Yes it should but you should double check it’s the right JVM installed.

But I second @vzorglub, it’s likely to be the primitives.

I see, I assumed I had to use DecinalType since the xtend docummentation says “There are only decimal floating-point literals.”. I guess I don’t understand that sentence fully :slight_smile:
Thank you for the code suggestion, running it however gives me this error.

2019-01-10 19:36:35.327 [ERROR] [ntime.internal.engine.RuleEngineImpl] - Rule 'air quality changed': An error occurred during the script execution: Could not invoke method: java.lang.Math.abs(int) on instance: null

I checked newAqi which is the only thing not declared in the rule and it definately has a state.

aqiHome (Type=GroupItem, BaseType=NumberItem, Members=1, State=13, Label=aqiHome MAX, Category=null)

However the Category is null, but I have no idea what a Category is for an Item.
Any ideas why I get this error?

I thought thats what the hf stands for, or does the mixed mode thing mean it might not use it?

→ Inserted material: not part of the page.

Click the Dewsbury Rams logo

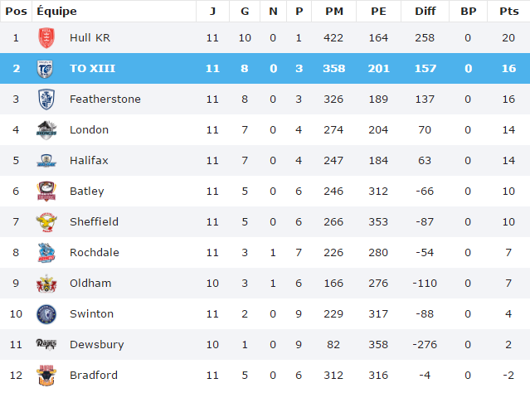point(46,345)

You don’t seem to be feeding that an int, though? Maybe it defaults to integer version of abs if fed null.

Investigate with logInfo

val newAqi = aqiHome.state as Number
   logInfo("test", "values " + newAqi.toString + " " + oldAqi.toString)
    if (Math::abs(newAqi-oldAqi) >= Xtrigger) {

This

    logInfo(logID, "aqiHome: "+ aqiHome.state.toString)                                      │To interact with openHAB on the command line, execute: 'openhab-cli --help'
    val newAqi = aqiHome.state as Number                                                     │
    logInfo(logID, "oldAqi: "+ oldAqi.toString)                                              │[19:10:48] openhabian@Marvin:/etc/openhab2/items$ cd..
    logInfo(logID, "newAqi: "+ newAqi.toString)

outputs this

2019-01-10 20:18:50.723 [INFO ] [se.smarthome.model.script.math.rules] - aqiHome: 7
2019-01-10 20:18:50.728 [INFO ] [se.smarthome.model.script.math.rules] - oldAqi: -100
2019-01-10 20:18:50.733 [INFO ] [se.smarthome.model.script.math.rules] - newAqi: 7

Edit: Sorry about strange post, apparently found some shortcut to click post :slight_smile:

Might help


but not eit drives you to primitives again for abs().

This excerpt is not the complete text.